RALEIGH, N.C. (Legal Newsline) - North Carolina Attorney General Roy Cooper announced on Monday that four candy sales companies and a California company that allegedly mailed questionable letters to businesses have been barred from doing business in the state.
The Beacon Project, Creative Marketing Solutions, Universal Placement Services and Marilyn Broerman of Charlotte allegedly sold plastic countertop candy dispensers and instructed people on how to start their own candy vending businesses. The companies allegedly convinced consumers to invest as much as $50,000 by stating that investors could make $3,000 a week in cash indefinitely. None of the vendors made the types of profits that were promised.
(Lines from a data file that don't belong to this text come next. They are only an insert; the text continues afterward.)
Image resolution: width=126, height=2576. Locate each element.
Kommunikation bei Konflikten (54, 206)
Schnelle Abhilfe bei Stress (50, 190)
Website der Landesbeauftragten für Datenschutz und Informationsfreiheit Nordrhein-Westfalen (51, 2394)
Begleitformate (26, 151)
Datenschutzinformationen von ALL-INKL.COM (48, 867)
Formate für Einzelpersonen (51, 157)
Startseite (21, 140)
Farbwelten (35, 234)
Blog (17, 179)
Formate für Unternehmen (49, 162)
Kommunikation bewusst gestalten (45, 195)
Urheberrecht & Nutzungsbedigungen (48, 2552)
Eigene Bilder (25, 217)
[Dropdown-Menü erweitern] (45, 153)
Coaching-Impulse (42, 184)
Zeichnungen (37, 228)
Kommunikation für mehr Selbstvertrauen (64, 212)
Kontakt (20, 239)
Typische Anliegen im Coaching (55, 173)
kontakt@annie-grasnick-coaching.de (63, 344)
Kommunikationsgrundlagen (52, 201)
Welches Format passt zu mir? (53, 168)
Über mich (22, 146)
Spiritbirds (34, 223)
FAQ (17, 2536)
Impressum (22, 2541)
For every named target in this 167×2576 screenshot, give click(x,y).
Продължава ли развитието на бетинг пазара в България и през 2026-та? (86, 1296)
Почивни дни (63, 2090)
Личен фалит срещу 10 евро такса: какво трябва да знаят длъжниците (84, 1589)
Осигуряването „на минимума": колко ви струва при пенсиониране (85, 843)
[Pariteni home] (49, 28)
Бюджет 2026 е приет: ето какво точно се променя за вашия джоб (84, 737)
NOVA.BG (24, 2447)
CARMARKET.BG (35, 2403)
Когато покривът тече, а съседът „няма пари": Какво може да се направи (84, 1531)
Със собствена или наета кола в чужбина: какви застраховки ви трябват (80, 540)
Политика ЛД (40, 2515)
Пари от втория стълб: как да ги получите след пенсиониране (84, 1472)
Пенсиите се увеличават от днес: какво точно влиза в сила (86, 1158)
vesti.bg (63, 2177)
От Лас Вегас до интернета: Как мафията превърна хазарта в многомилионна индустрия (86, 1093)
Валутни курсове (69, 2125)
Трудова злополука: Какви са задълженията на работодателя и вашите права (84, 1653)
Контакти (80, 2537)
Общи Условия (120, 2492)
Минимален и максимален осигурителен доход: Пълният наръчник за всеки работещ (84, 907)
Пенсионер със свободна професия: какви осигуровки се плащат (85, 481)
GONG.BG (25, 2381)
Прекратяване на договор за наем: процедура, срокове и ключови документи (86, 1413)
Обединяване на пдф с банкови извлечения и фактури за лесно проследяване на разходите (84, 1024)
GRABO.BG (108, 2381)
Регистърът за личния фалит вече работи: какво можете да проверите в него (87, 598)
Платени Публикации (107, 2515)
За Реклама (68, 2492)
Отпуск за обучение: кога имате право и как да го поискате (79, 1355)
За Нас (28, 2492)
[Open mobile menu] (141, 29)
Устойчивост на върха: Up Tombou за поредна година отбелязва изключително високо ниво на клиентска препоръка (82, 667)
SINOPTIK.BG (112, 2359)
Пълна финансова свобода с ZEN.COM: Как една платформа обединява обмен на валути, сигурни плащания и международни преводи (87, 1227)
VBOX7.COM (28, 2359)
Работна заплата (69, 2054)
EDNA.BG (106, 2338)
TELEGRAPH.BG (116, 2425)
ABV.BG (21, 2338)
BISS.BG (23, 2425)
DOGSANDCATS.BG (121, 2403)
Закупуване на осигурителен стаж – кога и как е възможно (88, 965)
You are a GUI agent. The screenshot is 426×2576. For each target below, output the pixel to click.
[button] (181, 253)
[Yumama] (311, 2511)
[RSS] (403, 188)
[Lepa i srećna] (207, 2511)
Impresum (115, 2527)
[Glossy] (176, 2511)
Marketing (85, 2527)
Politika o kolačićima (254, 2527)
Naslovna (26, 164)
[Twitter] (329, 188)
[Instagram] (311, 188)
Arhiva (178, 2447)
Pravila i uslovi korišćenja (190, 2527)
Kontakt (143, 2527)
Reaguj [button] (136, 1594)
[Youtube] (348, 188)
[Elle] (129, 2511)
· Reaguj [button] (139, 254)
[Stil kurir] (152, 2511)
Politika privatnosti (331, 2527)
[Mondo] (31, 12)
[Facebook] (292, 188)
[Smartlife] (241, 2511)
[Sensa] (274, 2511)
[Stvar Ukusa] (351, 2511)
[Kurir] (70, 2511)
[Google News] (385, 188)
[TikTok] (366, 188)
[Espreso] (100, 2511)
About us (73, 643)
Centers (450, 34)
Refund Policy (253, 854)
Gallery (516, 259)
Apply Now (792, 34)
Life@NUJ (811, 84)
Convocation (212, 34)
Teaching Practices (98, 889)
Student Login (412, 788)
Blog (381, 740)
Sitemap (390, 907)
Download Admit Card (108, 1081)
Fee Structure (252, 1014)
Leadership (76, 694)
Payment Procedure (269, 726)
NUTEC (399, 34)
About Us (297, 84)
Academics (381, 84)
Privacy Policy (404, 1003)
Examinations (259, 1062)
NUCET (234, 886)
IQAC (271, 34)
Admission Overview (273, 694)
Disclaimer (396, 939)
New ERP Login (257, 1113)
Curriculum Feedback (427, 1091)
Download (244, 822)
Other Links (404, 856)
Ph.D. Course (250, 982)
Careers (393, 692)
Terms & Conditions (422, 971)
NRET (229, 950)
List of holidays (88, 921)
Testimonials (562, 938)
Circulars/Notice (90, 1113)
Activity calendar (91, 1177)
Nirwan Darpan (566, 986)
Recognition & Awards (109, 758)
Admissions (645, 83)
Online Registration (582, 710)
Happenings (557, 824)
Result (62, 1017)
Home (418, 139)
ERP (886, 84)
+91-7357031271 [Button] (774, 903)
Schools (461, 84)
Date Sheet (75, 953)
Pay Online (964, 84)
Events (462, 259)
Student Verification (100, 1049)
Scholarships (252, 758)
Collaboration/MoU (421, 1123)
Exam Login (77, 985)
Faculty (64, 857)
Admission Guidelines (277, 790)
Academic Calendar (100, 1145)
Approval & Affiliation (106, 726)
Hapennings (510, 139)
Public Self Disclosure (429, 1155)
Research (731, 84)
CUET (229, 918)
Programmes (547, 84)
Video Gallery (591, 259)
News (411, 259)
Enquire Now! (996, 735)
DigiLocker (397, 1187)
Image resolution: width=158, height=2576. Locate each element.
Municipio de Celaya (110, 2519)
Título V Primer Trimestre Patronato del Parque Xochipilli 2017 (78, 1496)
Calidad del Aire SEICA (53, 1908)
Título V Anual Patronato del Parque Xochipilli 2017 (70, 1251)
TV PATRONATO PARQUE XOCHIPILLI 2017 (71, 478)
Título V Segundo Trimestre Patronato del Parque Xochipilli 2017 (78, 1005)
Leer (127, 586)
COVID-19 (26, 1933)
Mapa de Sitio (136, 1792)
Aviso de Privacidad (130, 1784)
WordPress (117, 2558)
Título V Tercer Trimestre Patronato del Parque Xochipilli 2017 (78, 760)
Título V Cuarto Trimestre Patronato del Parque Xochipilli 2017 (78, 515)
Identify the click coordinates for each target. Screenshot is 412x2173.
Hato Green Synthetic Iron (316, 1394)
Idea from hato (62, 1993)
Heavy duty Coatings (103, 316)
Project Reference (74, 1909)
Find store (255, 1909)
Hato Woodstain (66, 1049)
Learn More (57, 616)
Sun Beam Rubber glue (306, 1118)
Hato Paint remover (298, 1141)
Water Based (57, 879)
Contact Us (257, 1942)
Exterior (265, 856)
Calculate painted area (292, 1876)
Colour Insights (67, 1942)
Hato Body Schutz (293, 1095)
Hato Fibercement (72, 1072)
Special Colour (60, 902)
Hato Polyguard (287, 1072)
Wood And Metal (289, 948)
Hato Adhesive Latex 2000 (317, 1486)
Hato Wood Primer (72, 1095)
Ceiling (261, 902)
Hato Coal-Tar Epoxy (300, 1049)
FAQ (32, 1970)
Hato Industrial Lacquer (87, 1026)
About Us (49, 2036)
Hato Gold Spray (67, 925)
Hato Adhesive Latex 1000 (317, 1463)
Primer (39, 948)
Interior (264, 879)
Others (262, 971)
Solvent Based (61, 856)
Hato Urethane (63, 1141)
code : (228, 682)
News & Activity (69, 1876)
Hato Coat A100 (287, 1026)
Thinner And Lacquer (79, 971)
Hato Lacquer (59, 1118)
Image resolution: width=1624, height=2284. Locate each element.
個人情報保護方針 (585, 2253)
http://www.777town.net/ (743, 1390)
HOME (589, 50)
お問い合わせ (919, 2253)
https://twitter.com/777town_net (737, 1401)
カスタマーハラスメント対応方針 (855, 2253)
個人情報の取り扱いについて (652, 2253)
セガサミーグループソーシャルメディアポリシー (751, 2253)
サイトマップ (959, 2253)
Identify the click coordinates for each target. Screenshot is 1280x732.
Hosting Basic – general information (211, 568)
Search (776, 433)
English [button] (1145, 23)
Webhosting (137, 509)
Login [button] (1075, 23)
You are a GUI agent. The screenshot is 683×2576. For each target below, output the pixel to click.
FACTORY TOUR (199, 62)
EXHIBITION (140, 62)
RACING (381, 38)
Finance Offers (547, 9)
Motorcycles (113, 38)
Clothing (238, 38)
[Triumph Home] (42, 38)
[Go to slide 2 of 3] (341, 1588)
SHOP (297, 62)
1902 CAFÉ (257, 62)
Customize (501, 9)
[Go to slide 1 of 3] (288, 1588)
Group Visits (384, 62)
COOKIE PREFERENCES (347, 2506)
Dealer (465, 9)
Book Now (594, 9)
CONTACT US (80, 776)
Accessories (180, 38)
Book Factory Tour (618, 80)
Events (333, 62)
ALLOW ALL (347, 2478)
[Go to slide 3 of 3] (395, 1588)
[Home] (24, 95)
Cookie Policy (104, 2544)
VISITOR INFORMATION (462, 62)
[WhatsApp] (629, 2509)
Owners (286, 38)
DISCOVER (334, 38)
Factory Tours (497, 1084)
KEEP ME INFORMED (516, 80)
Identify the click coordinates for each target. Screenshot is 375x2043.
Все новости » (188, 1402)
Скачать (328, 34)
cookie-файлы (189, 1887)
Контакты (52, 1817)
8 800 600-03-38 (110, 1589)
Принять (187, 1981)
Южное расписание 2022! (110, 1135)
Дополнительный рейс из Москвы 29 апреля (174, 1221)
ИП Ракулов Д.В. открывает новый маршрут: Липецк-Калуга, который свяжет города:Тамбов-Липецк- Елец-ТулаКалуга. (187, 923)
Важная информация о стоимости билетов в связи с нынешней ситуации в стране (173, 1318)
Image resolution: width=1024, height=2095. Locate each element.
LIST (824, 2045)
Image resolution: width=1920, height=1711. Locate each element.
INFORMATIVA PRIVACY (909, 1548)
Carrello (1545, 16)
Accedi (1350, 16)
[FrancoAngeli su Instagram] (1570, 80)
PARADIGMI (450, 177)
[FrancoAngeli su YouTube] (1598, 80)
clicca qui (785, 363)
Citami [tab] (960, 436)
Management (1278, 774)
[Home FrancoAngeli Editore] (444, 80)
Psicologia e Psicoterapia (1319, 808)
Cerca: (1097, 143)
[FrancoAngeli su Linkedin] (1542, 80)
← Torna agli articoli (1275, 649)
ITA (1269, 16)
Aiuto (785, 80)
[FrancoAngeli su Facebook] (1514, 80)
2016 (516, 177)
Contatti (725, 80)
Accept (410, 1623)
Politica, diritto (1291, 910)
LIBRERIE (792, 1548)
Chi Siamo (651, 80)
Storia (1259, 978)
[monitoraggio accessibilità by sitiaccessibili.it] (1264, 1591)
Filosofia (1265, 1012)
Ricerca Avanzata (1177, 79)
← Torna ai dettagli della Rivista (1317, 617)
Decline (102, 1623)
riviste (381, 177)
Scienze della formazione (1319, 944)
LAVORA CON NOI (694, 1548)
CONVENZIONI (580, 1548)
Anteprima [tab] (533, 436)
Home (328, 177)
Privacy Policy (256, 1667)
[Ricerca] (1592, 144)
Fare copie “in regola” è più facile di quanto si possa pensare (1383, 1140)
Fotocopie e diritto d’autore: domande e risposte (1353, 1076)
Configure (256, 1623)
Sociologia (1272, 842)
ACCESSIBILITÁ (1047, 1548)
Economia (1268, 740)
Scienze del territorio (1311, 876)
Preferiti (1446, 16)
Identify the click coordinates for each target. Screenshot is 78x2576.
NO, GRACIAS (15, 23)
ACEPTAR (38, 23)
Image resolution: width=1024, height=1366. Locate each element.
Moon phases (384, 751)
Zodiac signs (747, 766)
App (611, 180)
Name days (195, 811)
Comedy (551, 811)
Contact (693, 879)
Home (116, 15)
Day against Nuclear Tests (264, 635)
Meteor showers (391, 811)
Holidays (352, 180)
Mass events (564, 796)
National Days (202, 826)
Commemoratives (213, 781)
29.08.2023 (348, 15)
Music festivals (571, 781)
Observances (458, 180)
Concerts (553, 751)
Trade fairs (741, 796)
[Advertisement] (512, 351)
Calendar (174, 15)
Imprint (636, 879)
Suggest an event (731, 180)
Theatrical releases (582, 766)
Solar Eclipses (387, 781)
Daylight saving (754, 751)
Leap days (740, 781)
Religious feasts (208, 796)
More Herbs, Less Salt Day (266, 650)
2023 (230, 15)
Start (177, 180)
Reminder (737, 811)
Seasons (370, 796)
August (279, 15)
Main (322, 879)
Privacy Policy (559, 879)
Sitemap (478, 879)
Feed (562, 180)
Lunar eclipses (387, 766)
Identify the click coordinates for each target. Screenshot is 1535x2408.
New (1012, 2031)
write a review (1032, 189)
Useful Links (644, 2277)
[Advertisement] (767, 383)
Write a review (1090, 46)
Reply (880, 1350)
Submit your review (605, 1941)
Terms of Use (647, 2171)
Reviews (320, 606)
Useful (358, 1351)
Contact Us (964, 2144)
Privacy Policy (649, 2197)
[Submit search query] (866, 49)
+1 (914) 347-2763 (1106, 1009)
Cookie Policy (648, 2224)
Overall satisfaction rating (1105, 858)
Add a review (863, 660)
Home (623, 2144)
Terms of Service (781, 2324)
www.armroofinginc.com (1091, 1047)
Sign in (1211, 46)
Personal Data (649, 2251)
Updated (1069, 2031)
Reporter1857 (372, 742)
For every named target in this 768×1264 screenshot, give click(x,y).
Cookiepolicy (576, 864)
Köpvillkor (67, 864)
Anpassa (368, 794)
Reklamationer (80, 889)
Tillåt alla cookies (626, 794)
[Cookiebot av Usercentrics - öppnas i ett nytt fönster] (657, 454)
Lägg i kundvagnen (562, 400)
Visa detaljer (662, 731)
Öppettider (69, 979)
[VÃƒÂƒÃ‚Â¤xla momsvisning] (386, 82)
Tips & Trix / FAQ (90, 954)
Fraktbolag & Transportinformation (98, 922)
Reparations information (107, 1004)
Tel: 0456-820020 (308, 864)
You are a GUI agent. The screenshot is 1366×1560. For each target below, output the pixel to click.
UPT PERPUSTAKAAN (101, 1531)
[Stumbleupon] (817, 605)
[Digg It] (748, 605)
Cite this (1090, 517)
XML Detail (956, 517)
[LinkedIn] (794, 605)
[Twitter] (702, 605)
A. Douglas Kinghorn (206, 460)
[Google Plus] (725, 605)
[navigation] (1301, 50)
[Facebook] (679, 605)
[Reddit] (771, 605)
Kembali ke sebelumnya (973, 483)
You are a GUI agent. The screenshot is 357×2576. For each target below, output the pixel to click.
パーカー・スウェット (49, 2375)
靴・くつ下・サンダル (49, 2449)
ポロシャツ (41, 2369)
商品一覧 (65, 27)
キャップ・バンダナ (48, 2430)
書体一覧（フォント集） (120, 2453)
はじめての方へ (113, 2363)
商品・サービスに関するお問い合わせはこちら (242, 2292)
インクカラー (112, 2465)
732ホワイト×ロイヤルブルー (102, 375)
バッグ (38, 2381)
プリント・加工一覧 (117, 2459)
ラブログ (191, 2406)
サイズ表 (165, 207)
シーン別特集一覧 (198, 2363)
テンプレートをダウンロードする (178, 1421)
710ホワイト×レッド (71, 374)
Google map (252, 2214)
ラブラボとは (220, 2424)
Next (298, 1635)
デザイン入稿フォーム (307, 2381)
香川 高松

The four candy sales companies allegedly told vendors that the money collected would go toward finding missing children. All candy sales profits allegedly went to the individual vendors while dispenser sales went to the defendants.
"It's bad enough to promise unrealistic profits, but even worse to claim the money is going to help a charity," Cooper said.
Under the terms of a consent judgment signed by Superior Court Judge Robert H. Hobgood, Marilyn Broerman, Universal Placement Services, Creative Marketing Solutions, the Beacon Project and their employees are permanently barred from engaging in unfair business practices, soliciting charitable donations and offering business opportunities in the state. The defendants must pay $5,000 to the state for the purposes of consumer protection.
Cooper filed a lawsuit against the defendants on Feb. 28, 2011, for alleged deceptive and unfair trade practices and sought a permanent ban on their work.
"Don't be fooled by profits that sound too good to be true, no matter how much you want to believe them," Cooper said. "Before you agree to buy into any business opportunity, check it out thoroughly."
Corporate Services Inc., a California company, allegedly sent questionable letters to hundreds of businesses in the state in violation of an earlier agreement. Despite a March 2011 settlement that barred the company from sending misleading mailings, the company allegedly sent out another mailing to hundreds of North Carolina businesses in violation of the settlement.
Cooper and Secretary of State Elaine F. Marshall filed a lawsuit against Corporate Services Inc. and Selwyn J. Monarch, the company's owner, in 2009 for allegedly misleading state businesses into thinking that they failed to comply with state laws on filing and taking corporate minutes.
The letters appeared to come from a government agency and directed the companies to pay $125 and give information on their corporate minutes by a particular date, Cooper alleged. The state won a preliminary injunction and a temporary restraining order against the defendants which led to the March 2011 settlement.
"Trying to trick small business owners and violating legal agreements aren't the way to do business in North Carolina," Cooper said. "We're pleased that we've kept hundreds of businesses from losing money to this scheme, and put a stop to this activity in North Carolina for good."
Corporate Services Inc. initially claimed that the latest mailing was sent by mistake but agreed to return checks worth approximately $90,000 to the 700 state businesses that responded to the mailing. Under the terms of an agreement, the company will stop doing business in the state and will pay $30,000 to the state. In the March 2011 agreement, Corporate Services was ordered to pay $25,000 to the state.